心配になってようすを見に行くと、リヒャルトはいつも通り背筋を伸ばして読書に勤しんでいた。
「休暇は楽しめたか?」
「……はい」
「そうか」
リヒャルトはちらりとフランソワーズの方を見ると、すぐに視線を本へと戻した。フランソワーズはひとまずリヒャルトの無事に息をつき、それから部屋を見渡す。ローズが苦戦した跡はすぐに発見できた。ベッドのシーツにいくつものよれができている。
よろしければシーツを交換いたします、とフランソワーズは提案した。しかしリヒャルトはそれを断った。
「俺は寝相が悪いから、寝てしまえば同じことだ」
彼女はもちろん、リヒャルトの寝相が悪くはないことを知っている。毎日シーツ交換をしているのは彼女自身だからだ。
そしてリヒャルトが割と几帳面であることも、なんとなく推測している。
「…かしこまりました」
フランソワーズはリヒャルトの部屋から礼儀正しく退室し、キッチンへと引き返した。階段を下りる足取りがどんどん早くなっていく。慣れない手つきでシーツを交換したり、紅茶を運んだりするローズの姿が頭に浮かんだ。フランソワーズを休ませるために懸命に働いてくれたのだろうと思うと、自分の主が愛おしくて仕方なかった。

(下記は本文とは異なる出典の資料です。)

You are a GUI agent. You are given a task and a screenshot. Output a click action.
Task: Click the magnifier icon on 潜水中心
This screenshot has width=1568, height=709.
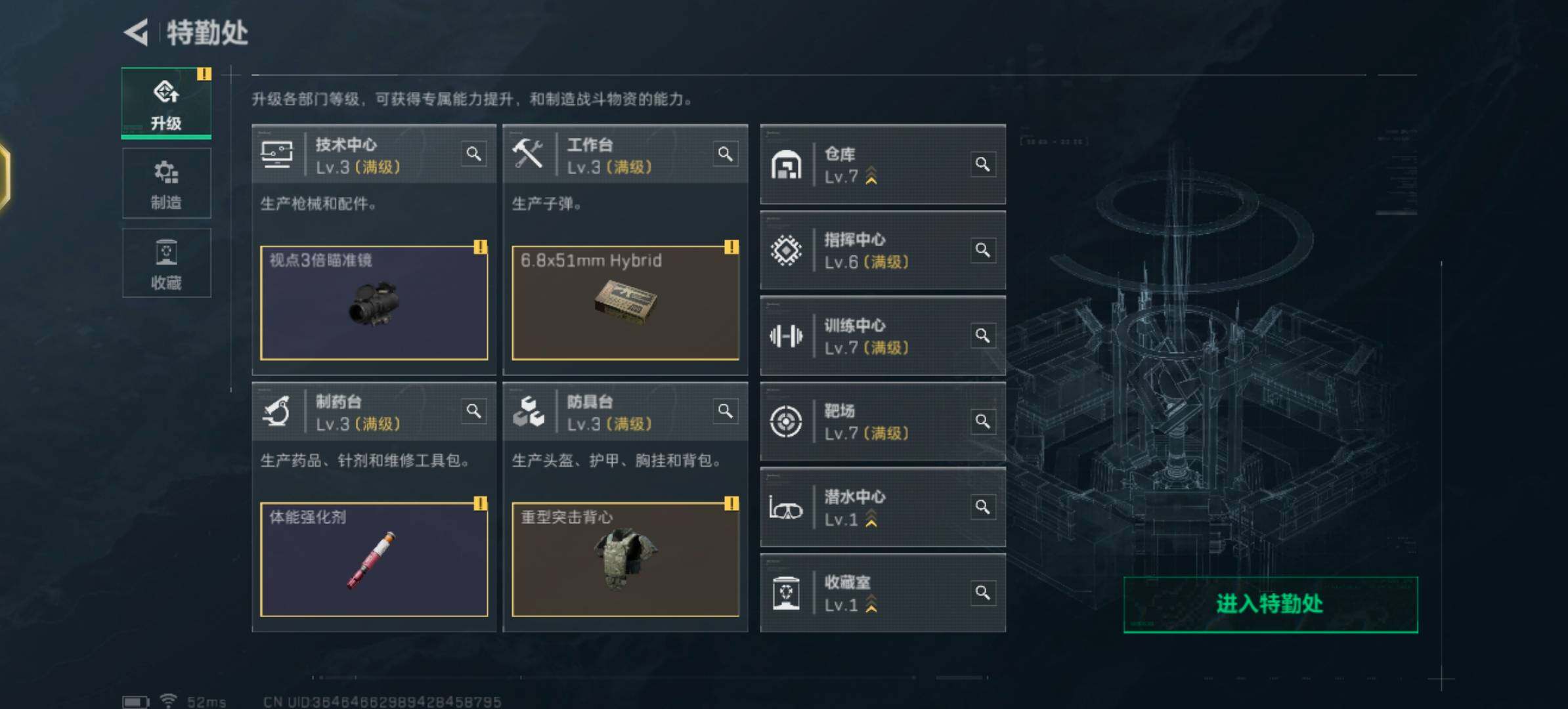click(x=982, y=507)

キッチンに戻るとローズは既に起きており、エルサに抱きついてしくしくと泣いていた。そしてフランソワーズに気づくと今度はフランソワーズに抱きついて離れなかった。彼女はローズを抱きしめ返して今日のお礼を心から伝えた。
「おかげで今日は買いたかったものがたくさん買えたのです」
それを聞いたローズが泣き止み、フランソワーズを見上げる。
「本当?」
「ええ。ずっと行ってみたかったところなので」
「何を買ったの?」
「もちろんローズ様のドレスです。この塔にはドレスらしいドレスが1着もないのですから」
「わたしの?だめよそんなこと。フランソワーズはフランソワーズが欲しいものを買わなくては」
「私は私の欲しいものをきちんと買いました。私はローズ様を着飾ることが趣味なのですよ?止める権利はローズ様にはありません!」
フランソワーズはきっぱり言い切った。
ローズは呆気にとられたあと、表情を緩めてようやく笑顔になった。フランソワーズはそんな彼女を見てよりいっそう強くローズを抱きしめた。

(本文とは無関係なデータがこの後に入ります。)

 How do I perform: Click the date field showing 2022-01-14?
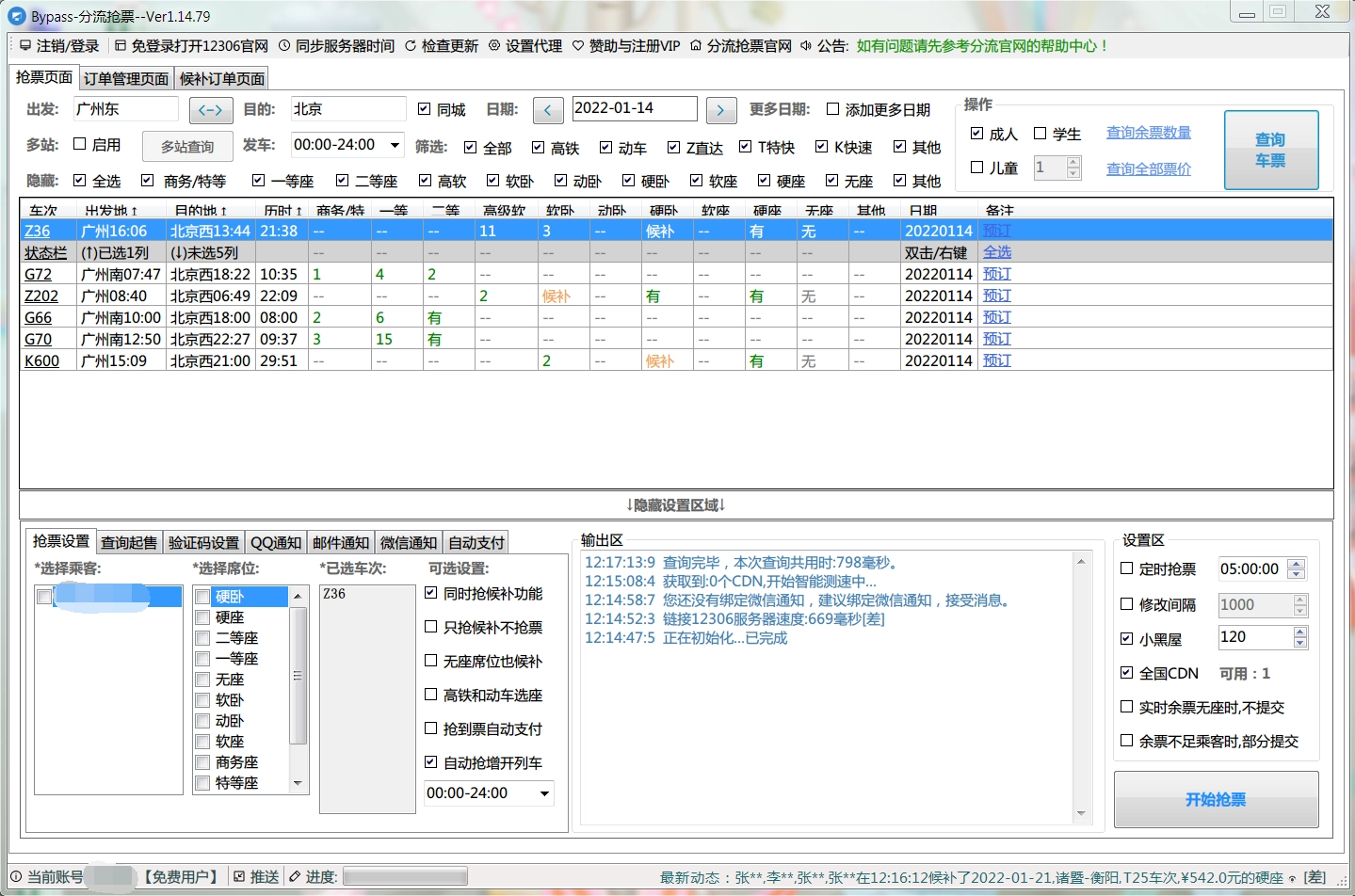coord(634,108)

「私の服も買ってきました。もしよろしければ、それに刺繍を施してくれませんか?ローズ様の美しい刺繍が映えるだろうなと思って買ったものなのです」
「もちろんよ!お礼にとびっきりの刺繍を施すわね」
フランソワーズがローズにもう1着の服を見せる。ローズはそれを手に取り、あれこれと楽しそうに考えを巡らせている。

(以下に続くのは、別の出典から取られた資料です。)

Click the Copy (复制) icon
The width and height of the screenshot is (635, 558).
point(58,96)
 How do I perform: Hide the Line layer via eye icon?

「さ、ドレスの話はここまでにして夕食にしましょう。美味しい海の幸をたくさん仕入れたんです」
刺繍の案を練っていたローズが思い出したように飛び上がる。
「そうだ、夕食が残っていたわ。ボルヘスは今日夕食を作ってはだめ。だって今日はお休みの日なのだもの」
ローズは包丁を握ろうとしていたボルヘスの元へ一歩を踏み出しす。しかしそれをエルサが引き止めた。エルサはローズの手を握ってにっこり笑った。
「今日はたしかに、私たちはお休みです。だから大切な人をキッチンに招いて晩餐会を開こうという話になったんです。息子ももうすぐやってきます。ローズ様も、もちろん出席してくださいますよね?」
エルサの手はカサついていて、たくさんの皺がある。この塔の掃除や洗濯やその他もろもろの雑務を一手に引き受けている証だった。
ローズはその手を両手で握り返した。こんなに美しい手を、ローズはほかに知らない。もちろん参加する、と彼女は返事をした。